The ACA International court also set aside the FCC’s treatment of the TCPA for circumstances in which a caller has prior consent from a subscriber, but the telephone number is reassigned without the caller’s knowledge. The FCC adopted the approach that the called party is the subscriber, but to mitigate harsh results, adopted a one-call safe harbor rule whereby a caller is not liable for the first call made following reassignment from a consenting subscriber to a new (nonconsenting) subscriber. Noting that the FCC rationalized the one-call safe harbor rule on grounds of reasonable reliance—namely, that the caller is reasonable to rely on prior consent until it learns of the reassignment—the court observed that the first post-reassignment call “might give the caller no indication whatsoever of a possible reassignment” and that it could be equally reasonable to rely on pre-reassignment consent for more than a single call. Finding the FCC’s approach arbitrary and capricious, the court “set aside the FCC’s treatment of reassigned numbers as a whole”—essentially requiring the FCC to go back to the drawing board.

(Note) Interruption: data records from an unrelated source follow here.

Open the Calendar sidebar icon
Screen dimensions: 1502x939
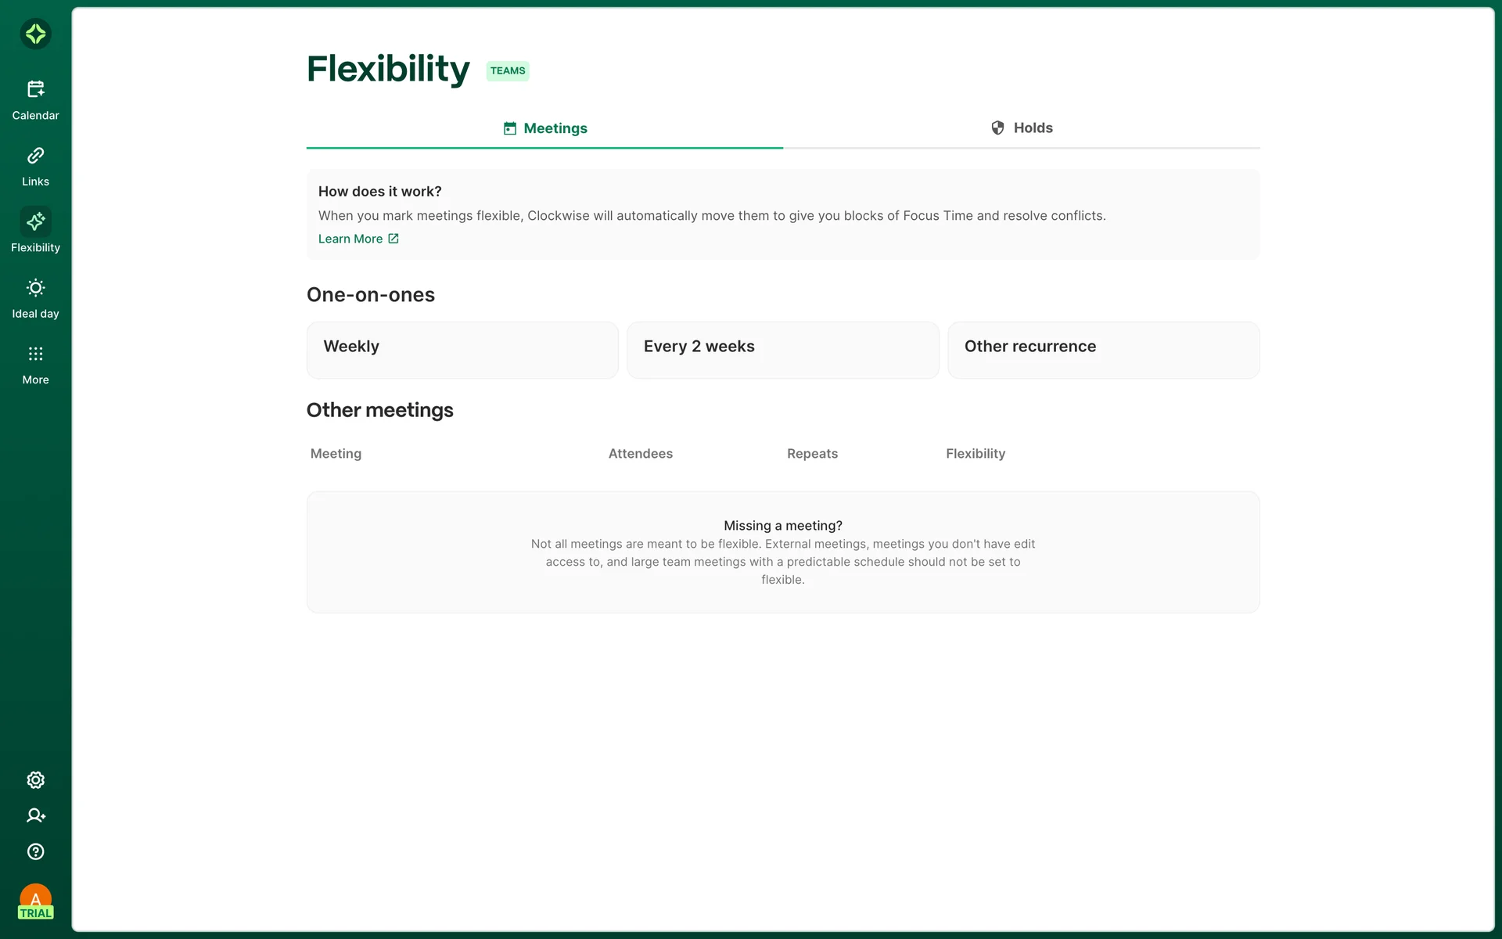tap(35, 89)
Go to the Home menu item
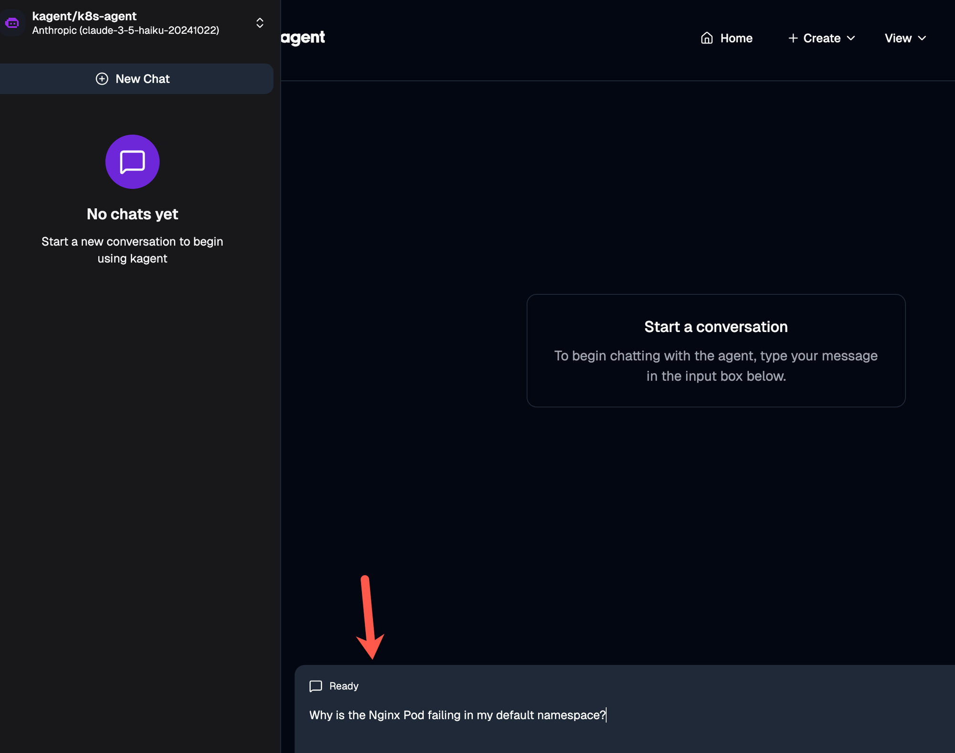The image size is (955, 753). coord(736,38)
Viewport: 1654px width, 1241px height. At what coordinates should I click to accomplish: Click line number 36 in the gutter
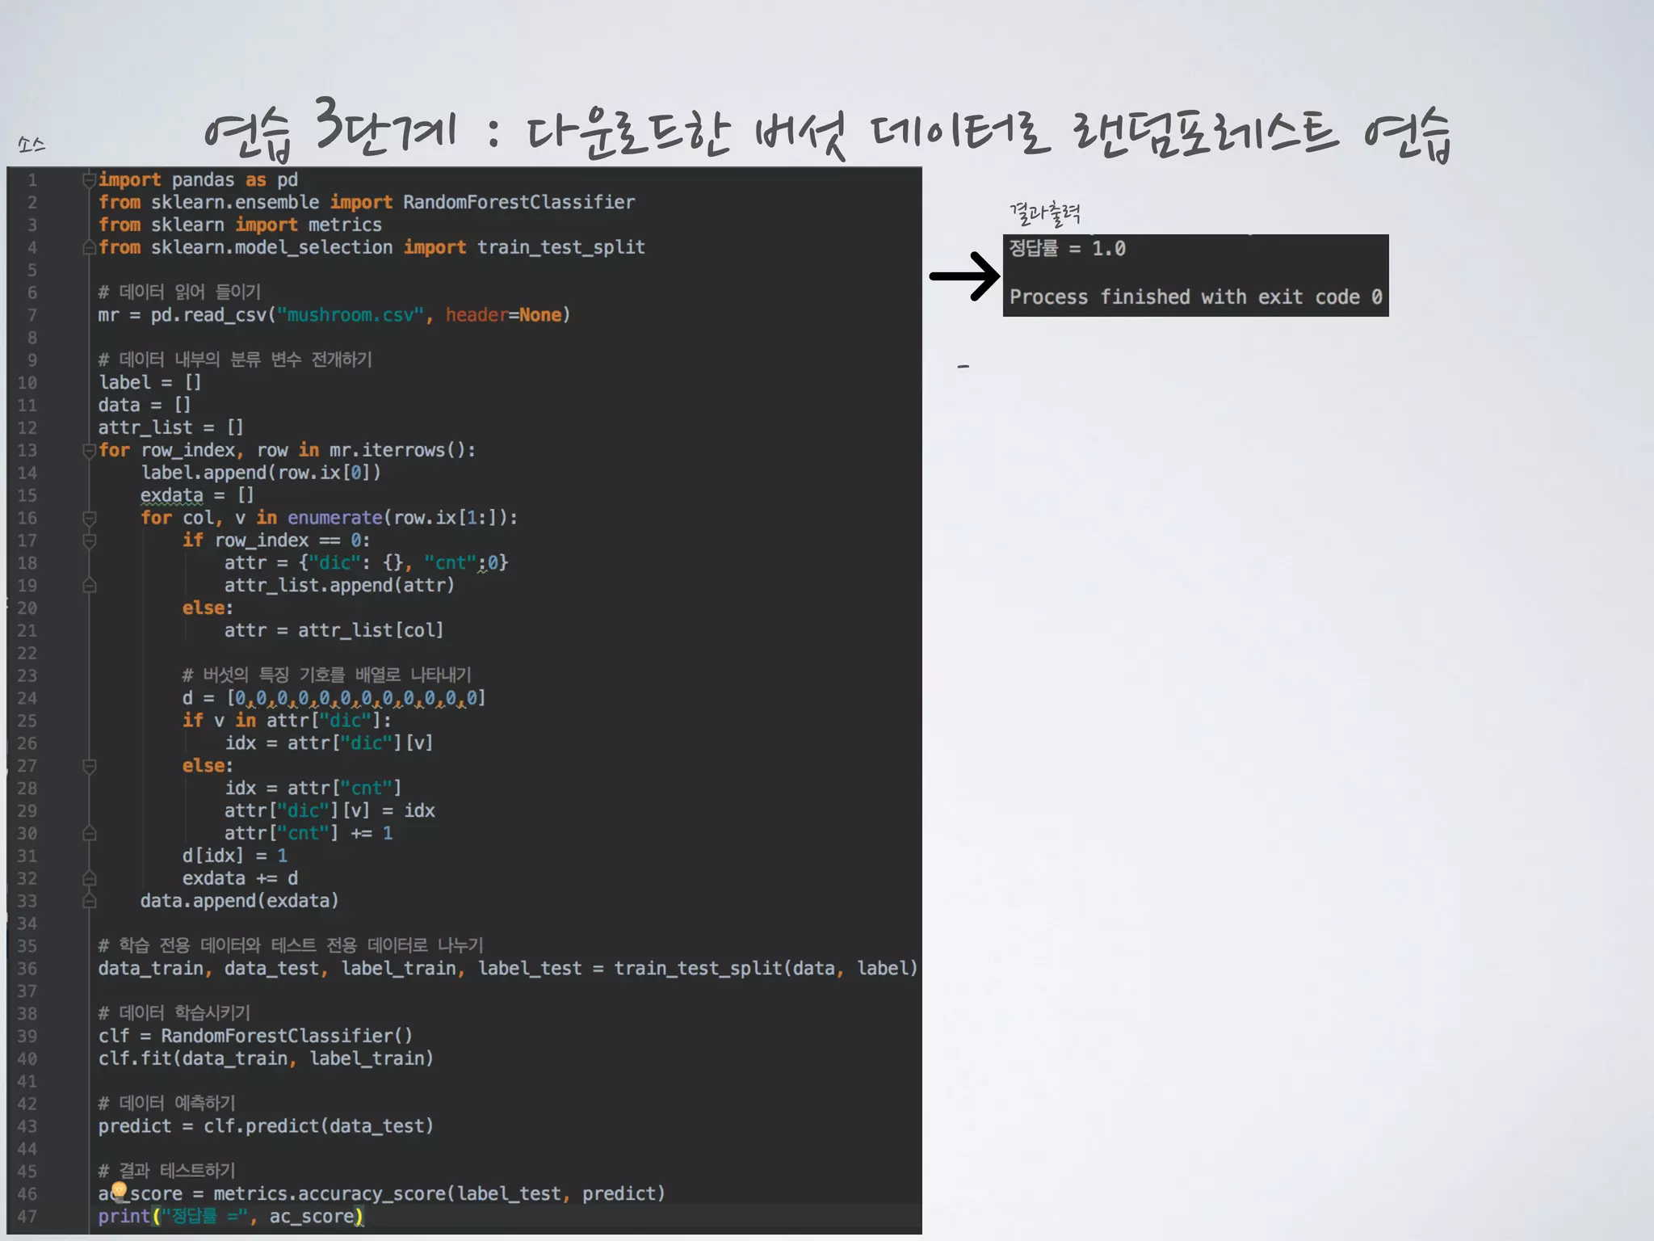pos(27,968)
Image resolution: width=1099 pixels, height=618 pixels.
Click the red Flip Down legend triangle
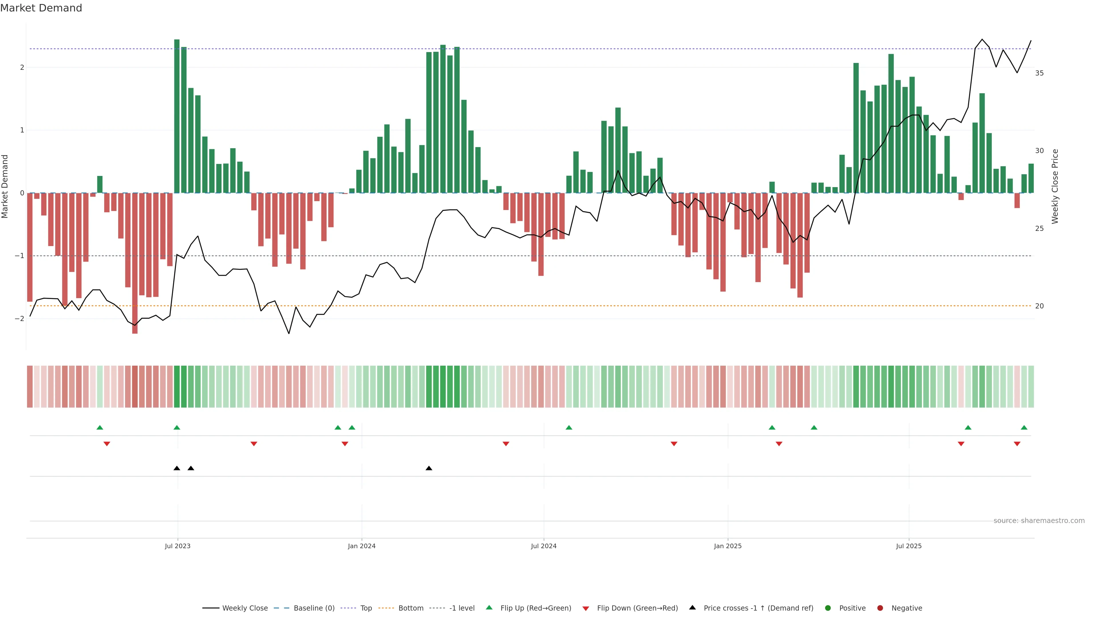coord(586,609)
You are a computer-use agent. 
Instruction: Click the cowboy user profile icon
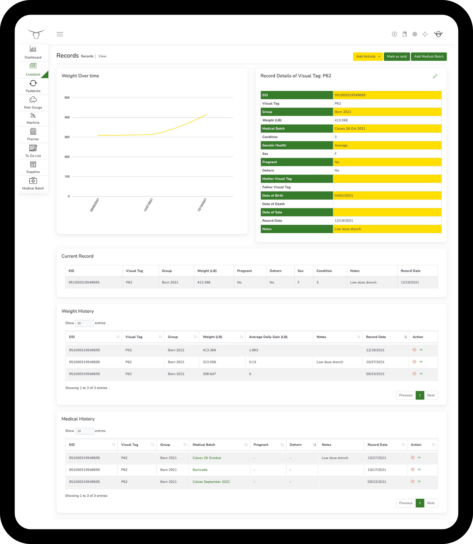[438, 34]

The ACA International court, however, upheld two aspects of the 2015 Order. First, the court upheld the FCC’s approach to revocation of consent that provides that “a called party may revoke consent at any time and through any reasonable means—orally or in writing—that clearly expresses a desire not to receive further messages.” In so doing, the court rejected petitioners’ calls for, among other things, the establishment of standardized revocation procedures. Second, the court upheld the FCC’s response to Rite Aid’s request for exemptions from the TCPA’s prior-consent requirement for certain healthcare-related calls. At issue was the scope of the exemption: Petitioner Rite Aid sought the exemption for calls with a healthcare treatment purpose as well as calls that include telemarketing, solicitation or advertising content. The court upheld the FCC’s ruling that only calls with a healthcare treatment purpose are exempt.